Befürchten sie, dass sich islamistische Kräfte in der Region durchsetzen?

Zunächst müssen wir feststellen, dass wir uns sehr geirrt haben. Nicht die islamistischen Kräfte setzen sich derzeit in den arabischen Ländern durch, sondern die demokratischen und Menschenrechts-Bewegungen. Ein gemäßigter Islamismus könnte innerhalb eines demokratischen Systems aber durchaus eine Rolle spielen.
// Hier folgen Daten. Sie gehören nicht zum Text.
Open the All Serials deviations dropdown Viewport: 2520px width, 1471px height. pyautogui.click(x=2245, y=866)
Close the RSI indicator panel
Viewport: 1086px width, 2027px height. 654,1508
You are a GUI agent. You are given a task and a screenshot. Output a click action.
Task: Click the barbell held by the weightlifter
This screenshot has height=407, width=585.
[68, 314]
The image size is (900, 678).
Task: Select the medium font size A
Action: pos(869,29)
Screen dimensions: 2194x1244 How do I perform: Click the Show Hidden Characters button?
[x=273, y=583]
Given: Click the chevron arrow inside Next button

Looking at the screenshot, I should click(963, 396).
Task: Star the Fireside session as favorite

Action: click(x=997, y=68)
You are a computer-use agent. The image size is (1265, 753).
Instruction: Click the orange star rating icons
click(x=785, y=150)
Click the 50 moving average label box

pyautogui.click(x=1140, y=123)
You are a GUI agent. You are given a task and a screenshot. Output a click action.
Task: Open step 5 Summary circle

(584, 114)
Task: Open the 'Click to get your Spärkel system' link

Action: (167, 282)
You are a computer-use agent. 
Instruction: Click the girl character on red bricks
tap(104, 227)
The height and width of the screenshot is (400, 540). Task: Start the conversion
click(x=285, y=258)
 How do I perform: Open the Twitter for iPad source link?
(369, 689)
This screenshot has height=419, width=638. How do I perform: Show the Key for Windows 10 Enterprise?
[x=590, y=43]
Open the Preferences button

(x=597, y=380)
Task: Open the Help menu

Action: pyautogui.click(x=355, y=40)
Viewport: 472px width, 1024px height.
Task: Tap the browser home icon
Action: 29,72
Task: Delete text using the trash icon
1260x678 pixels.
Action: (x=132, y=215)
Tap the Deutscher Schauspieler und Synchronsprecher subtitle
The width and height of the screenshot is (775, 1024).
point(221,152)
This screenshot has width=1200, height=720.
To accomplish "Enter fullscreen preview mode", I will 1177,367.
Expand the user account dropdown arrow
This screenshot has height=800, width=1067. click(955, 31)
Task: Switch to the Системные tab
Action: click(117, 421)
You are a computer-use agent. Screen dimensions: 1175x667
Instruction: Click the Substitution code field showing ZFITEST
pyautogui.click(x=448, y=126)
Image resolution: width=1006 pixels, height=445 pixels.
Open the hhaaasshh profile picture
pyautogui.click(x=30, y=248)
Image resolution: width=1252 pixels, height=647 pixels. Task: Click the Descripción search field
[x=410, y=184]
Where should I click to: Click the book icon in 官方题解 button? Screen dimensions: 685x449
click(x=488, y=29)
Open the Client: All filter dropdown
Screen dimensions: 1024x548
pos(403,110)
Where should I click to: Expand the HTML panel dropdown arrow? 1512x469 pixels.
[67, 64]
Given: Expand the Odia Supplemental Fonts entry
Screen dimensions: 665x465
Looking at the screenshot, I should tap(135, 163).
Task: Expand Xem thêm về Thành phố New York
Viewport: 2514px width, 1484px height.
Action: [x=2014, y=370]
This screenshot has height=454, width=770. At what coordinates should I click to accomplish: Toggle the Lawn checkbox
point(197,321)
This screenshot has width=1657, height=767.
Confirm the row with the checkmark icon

Das zeigt jedenfalls das Beispiel Türkei.

Fürchten Sie, dass die EU und die USA wieder in alte Politikmuster zurückfallen und Menschenrechte nicht mehr so wichtig sind wie Öl, wenn sich der Sturm der Veränderung in der arabischen Welt in den kommenden Monaten gelegt haben wird?

Diese Gefahr besteht, zumal die EU gegenwärtig völlig orientierungs- und führungslos ist. Ich habe mich gefreut, dass das Auswärtige Amt wenigstens die menschenrechts-geleitete Politik wieder entdeckt zu haben scheint. Wir Grüne werden darüber wachen, dass es auch dabei bleibt. Denn europäische Außenpolitik ist Menschenrechtspolitik und europäische Wirtschaftspolitik muss auch die Menschenrechte voranbringen.

Sie loben Herrn Westerwelle. Was geben Sie ihm sonst noch auf den Weg?

Dass er seinen Worten Taten folgen lässt.